In questo ambito gioca un ruolo centrale l’attività dell’intelligence la quale costituisce il pilastro della Sapientia contemporanea, ovvero la “conoscenza approfondita” delle cose senza la quale il decisore è inabile a guidare la “città”. Una buona intelligence, quindi, è uno dei pilastri del buon governo.

Il terzo aspetto riguarda la capacità di resilienza nazionale e i connessi investimenti. Quest’ultima, scrive Omand, è elemento sempre più importante di qualunque valida strategia di sicurezza. È la Fortitudine, che nell’Allegoria del Lorenzetti è posta alla destra del bene comune e accanto alla Prudentia e in tempi moderni consiste nella capacità delle società avanzate di assorbire eventi traumatici senza che le normali attività vengano interrotte.

Per loro intrinseca natura, infatti, le società avanzate possono essere particolarmente vulnerabili anche a stress di modesta entità ed è quindi indispensabile prepararsi adeguatamente per tempo programmando misure atte sia a ridurre la vulnerabilità della nazione che a limitare l’impatto di eventi traumatici (a esempio: attacchi terroristici, calamità naturali, ecc.). Secondo Omand, ciò vuol dire soprattutto modernizzare le strutture di governo e rafforzare la capacità di direzione strategica integrando e coordinando, sulla base di una precisa strategia, i vari uffici della pubblica amministrazione.

Più in generale, afferma Omand, è compito del buon governo operare al fine di rafforzare tutte le componenti di una nazione creando un insieme di sistemi altamente resilienti e preparando, anche psicologicamente, i cittadini ad affrontare rischi e minacce. Una “resilienza adattiva” che non si limita alle sole infrastrutture critiche nazionali (“resilienza di prima generazione”) ma coinvolge l’intero organismo della società (“resilienza di terzo livello”).

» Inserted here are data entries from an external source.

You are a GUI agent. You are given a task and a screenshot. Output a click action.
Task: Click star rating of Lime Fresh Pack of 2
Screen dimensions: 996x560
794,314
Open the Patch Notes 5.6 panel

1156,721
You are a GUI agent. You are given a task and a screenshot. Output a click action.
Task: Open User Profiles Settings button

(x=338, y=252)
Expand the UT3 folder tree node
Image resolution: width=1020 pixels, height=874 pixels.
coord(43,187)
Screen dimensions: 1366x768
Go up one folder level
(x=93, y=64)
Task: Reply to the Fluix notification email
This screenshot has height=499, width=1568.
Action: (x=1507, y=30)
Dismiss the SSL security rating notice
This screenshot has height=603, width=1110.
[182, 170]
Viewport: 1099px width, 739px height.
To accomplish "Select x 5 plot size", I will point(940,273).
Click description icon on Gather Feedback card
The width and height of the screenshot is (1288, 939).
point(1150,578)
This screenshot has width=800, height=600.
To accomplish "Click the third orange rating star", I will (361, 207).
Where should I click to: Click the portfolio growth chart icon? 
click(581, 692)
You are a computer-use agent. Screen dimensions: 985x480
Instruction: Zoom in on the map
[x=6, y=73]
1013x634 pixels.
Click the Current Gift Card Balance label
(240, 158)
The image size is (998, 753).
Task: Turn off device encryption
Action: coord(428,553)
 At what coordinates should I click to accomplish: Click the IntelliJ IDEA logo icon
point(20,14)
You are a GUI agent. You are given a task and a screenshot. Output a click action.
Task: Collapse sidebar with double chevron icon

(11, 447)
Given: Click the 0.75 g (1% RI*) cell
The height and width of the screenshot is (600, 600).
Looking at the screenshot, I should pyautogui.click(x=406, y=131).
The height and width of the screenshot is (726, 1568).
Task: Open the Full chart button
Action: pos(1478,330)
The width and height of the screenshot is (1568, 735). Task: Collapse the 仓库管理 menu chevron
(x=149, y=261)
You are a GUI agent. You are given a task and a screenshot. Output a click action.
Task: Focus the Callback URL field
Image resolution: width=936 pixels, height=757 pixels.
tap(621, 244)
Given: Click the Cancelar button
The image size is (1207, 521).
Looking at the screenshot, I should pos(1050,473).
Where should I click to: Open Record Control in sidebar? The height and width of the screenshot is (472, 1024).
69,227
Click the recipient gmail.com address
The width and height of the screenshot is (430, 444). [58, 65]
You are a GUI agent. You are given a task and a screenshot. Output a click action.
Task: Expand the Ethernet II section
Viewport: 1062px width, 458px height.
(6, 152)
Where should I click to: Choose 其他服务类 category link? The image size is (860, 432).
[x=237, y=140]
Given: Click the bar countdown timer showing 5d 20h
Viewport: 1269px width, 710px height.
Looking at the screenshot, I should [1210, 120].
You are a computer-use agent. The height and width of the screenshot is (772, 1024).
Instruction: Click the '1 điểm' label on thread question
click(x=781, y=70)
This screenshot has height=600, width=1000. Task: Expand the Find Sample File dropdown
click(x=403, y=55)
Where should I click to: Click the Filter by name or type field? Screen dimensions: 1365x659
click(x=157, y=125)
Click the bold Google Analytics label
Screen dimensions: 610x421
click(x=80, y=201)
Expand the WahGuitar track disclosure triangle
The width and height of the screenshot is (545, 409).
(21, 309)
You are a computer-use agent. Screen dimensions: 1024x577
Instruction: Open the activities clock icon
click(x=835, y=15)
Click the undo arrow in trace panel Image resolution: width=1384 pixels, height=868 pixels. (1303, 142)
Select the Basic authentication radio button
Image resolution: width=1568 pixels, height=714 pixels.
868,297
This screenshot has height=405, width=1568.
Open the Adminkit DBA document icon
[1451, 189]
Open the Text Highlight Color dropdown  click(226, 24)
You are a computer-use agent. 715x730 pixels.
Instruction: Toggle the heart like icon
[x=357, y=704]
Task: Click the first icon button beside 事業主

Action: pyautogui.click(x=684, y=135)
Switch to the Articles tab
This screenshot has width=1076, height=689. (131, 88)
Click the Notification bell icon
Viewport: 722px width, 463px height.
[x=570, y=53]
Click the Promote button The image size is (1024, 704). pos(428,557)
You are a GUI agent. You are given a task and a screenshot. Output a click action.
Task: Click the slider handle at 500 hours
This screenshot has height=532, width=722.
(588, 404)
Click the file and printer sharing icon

Scrive il docente inglese: “The metaphor of resilience can therefore be extended further into what I term ‘third generation’ resilience, moving from the ‘bounce back as quickly as possible’ physical analogy of resilience of materials to an organic societal metaphor of healthy communities able to adapt to changing circumstances”.

In conclusione, nel ciclo di affreschi del Lorenzetti il buon governo assicura ai cittadini la pace, la stabilità, la prosperità e la cultura. Oggi, come nel XIV secolo, la Securitas, nel dipinto rappresentata come una figura alata sovrastante, porta in dono progresso economico e sociale.

Cittadini laboriosi e felicemente impegnati nelle attività quotidiane, porte della città aperte e campagne fertili (gli effetti del buon governo) si contrappongono visivamente alle botteghe serrate di una città in decadenza popolata da pochi cittadini impauriti (il Timor) e alle campagne incolte e abbandonate (gli effetti del cattivo governo).

La sicurezza, è questo il messaggio per le società contemporanee che David Omand trae dall’opera del pittore senese, è in stretta correlazione con l’armonia civile. La sicurezza nazionale, la Securitas del XXI secolo, è, quindi, un Alto Valore di un Paese avanzato e ben governato ed è al contempo una condizione indispensabile perché una società sia prospera e felice.